--- EXERCISE INSTRUCTIONS ---
Search the listing below for the word "named" and return each line that contains it.

--- SOURCE DATA ---
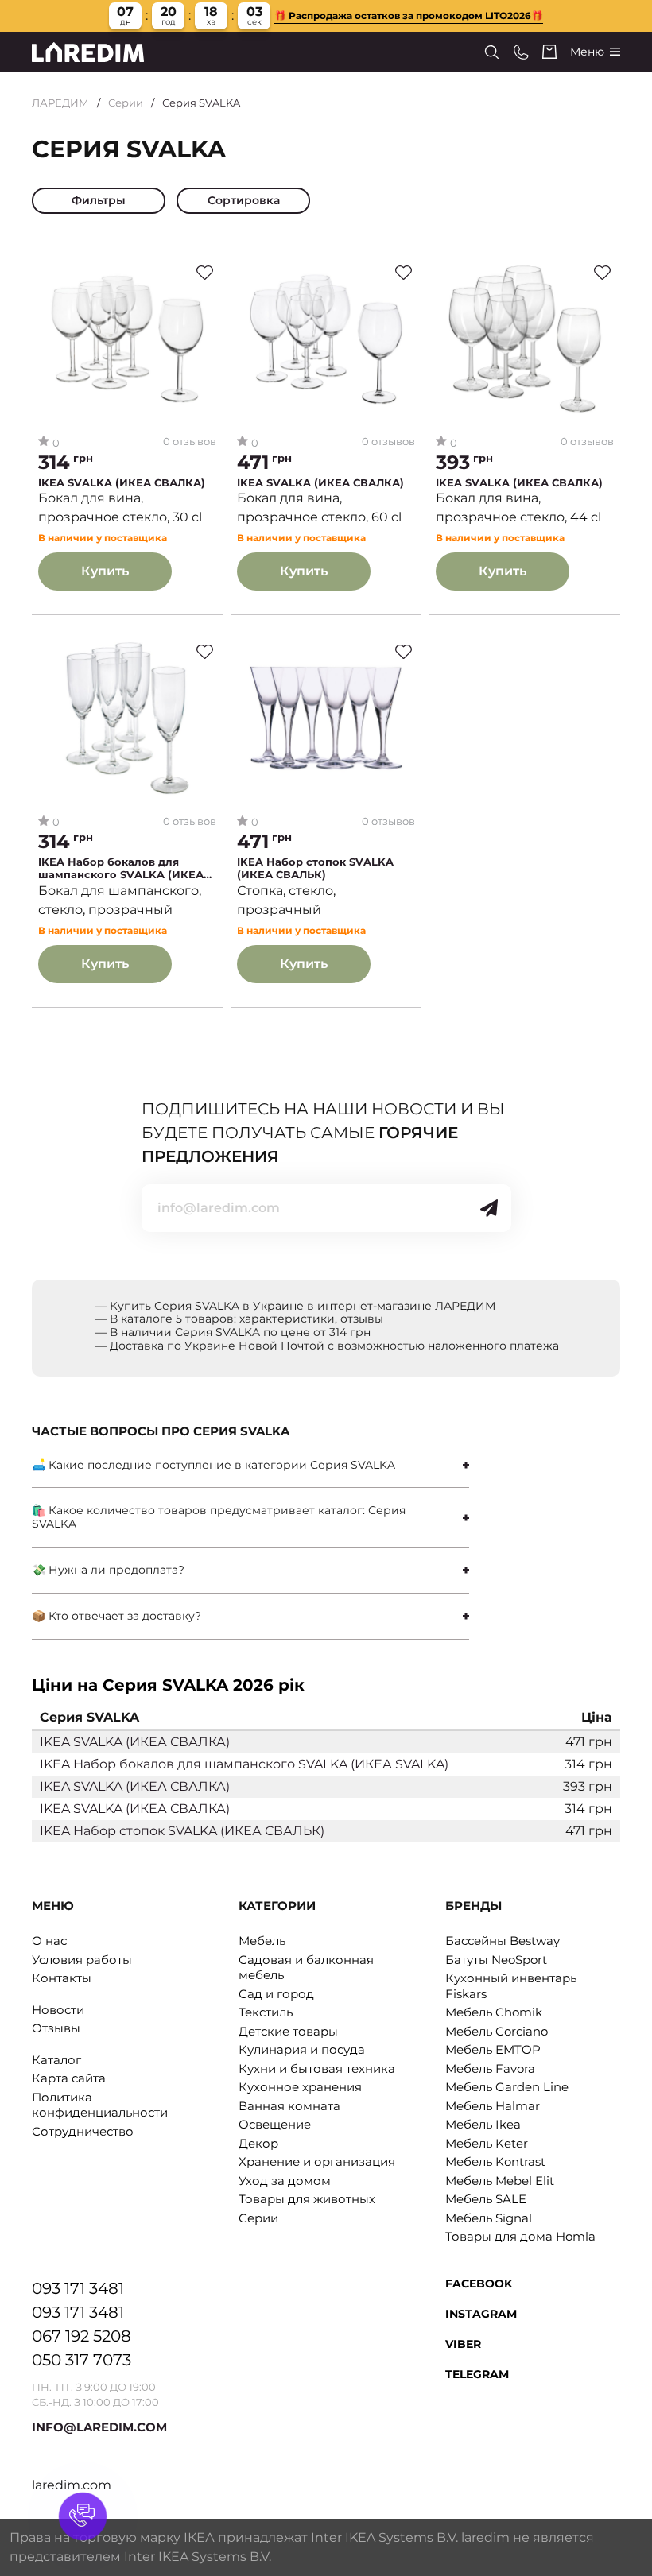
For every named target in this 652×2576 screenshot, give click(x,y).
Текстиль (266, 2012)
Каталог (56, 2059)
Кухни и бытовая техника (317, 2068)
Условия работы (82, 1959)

...

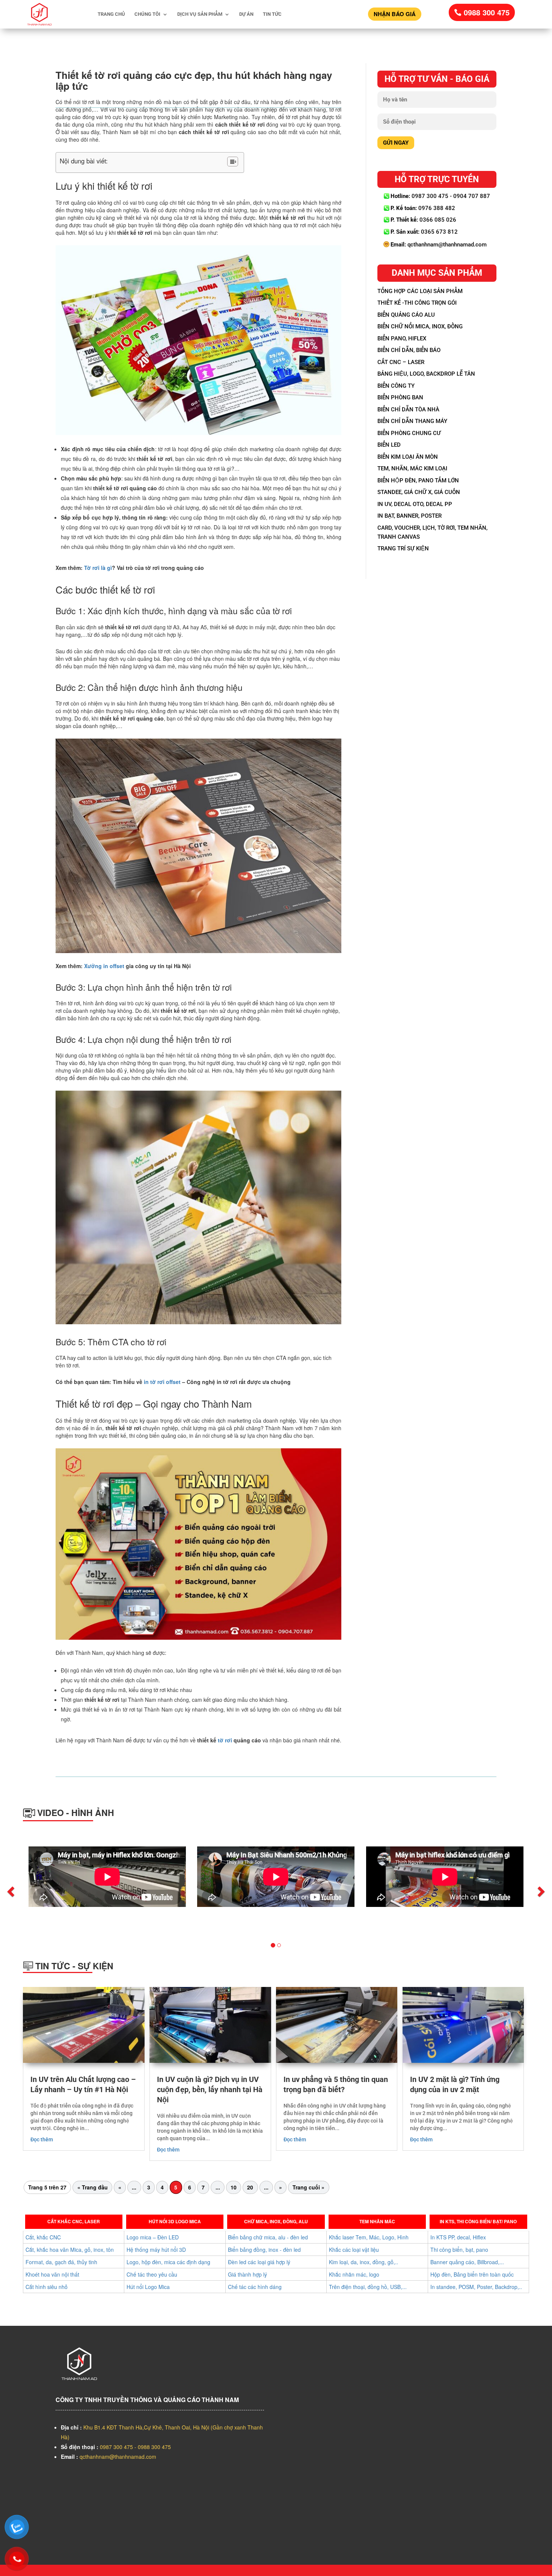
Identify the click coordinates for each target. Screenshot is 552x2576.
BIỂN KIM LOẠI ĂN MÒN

==

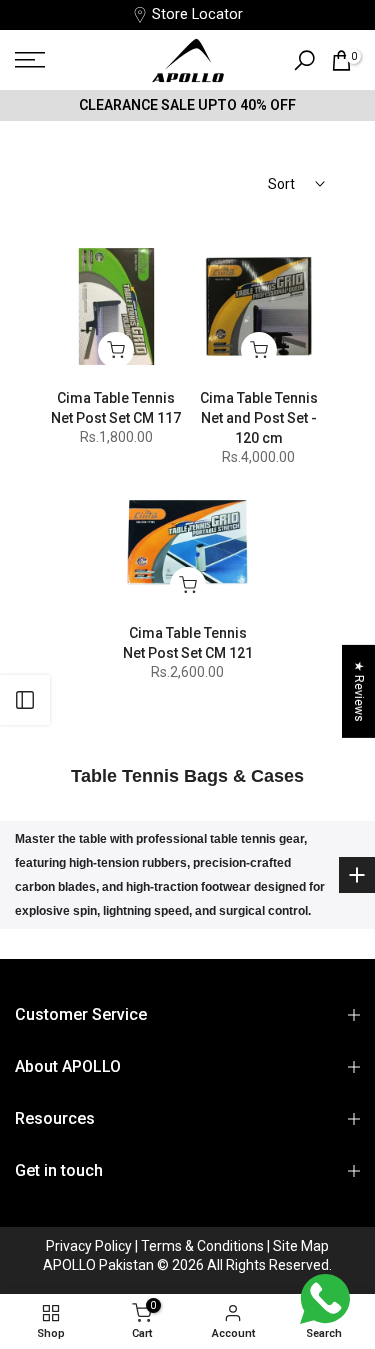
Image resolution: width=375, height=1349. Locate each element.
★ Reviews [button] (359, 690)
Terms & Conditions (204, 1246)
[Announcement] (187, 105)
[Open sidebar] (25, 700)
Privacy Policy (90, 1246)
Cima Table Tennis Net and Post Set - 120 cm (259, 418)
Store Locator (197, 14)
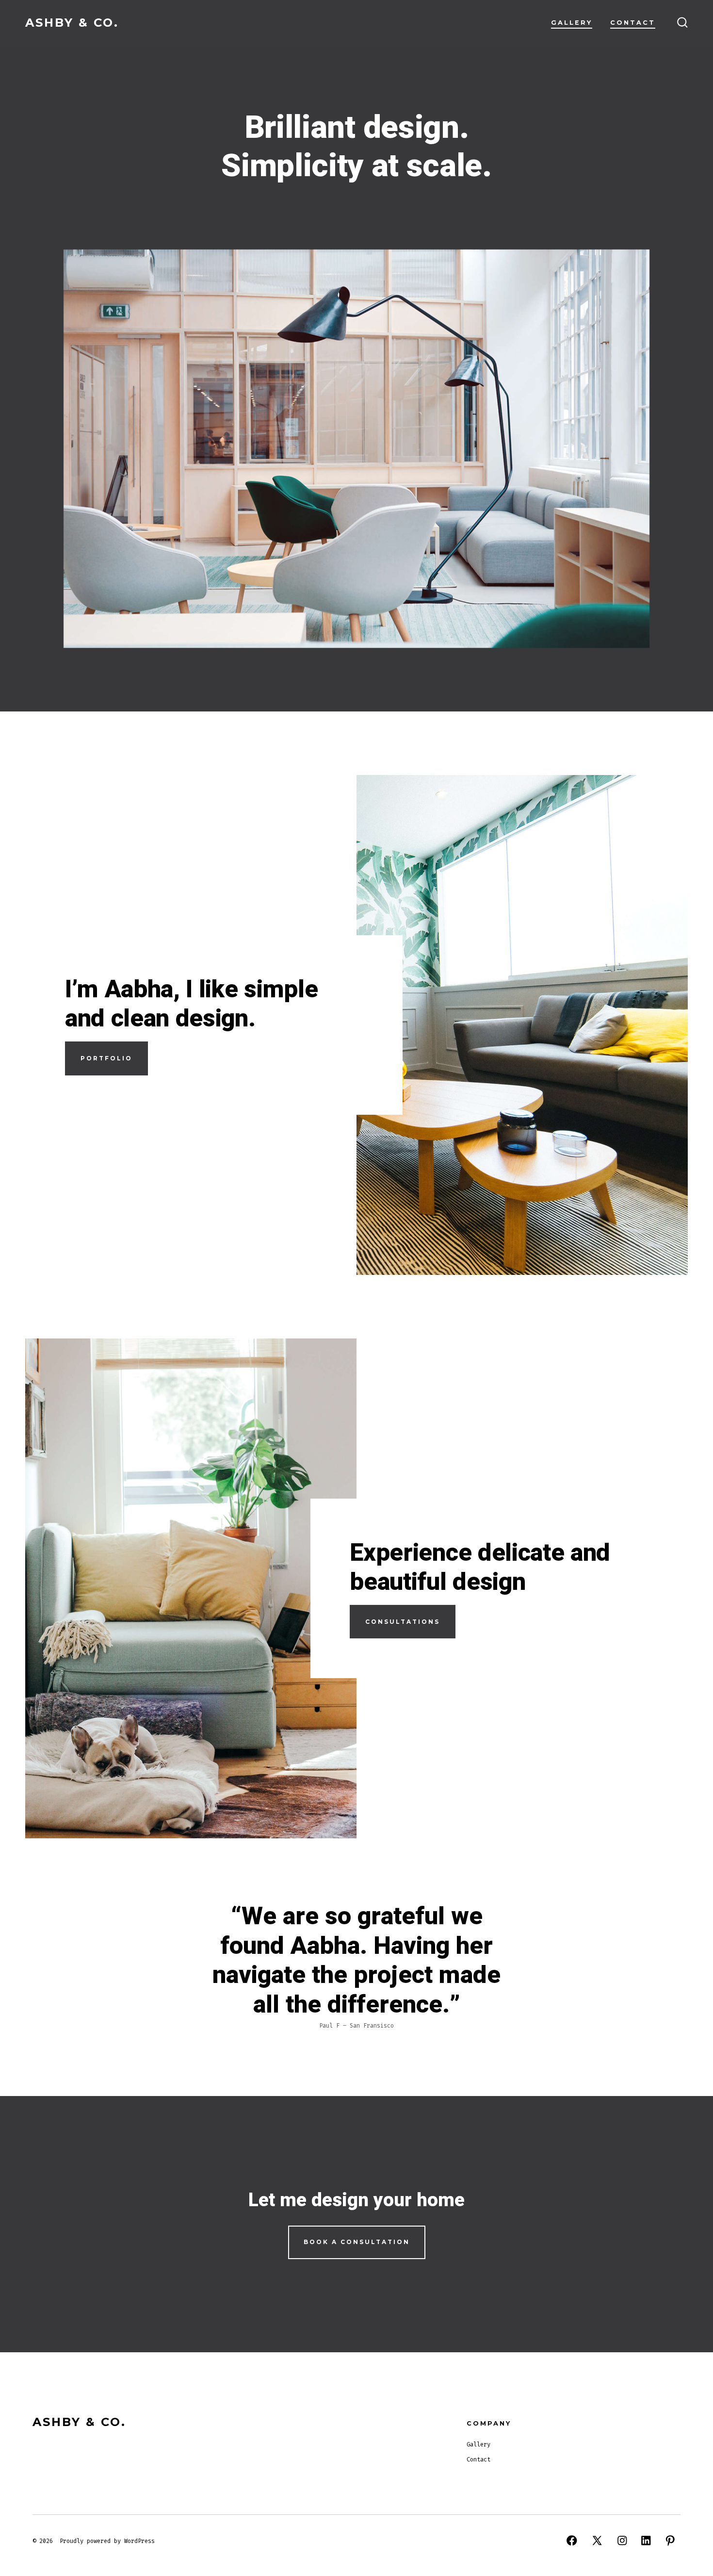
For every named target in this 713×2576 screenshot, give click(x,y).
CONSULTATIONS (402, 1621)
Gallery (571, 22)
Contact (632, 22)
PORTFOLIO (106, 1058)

--- EXERCISE SOLUTION ---
For every named target in this 652×2576 screenshot, give click(x,y).
For every named target in this 713×2576 screenshot, give click(x,y).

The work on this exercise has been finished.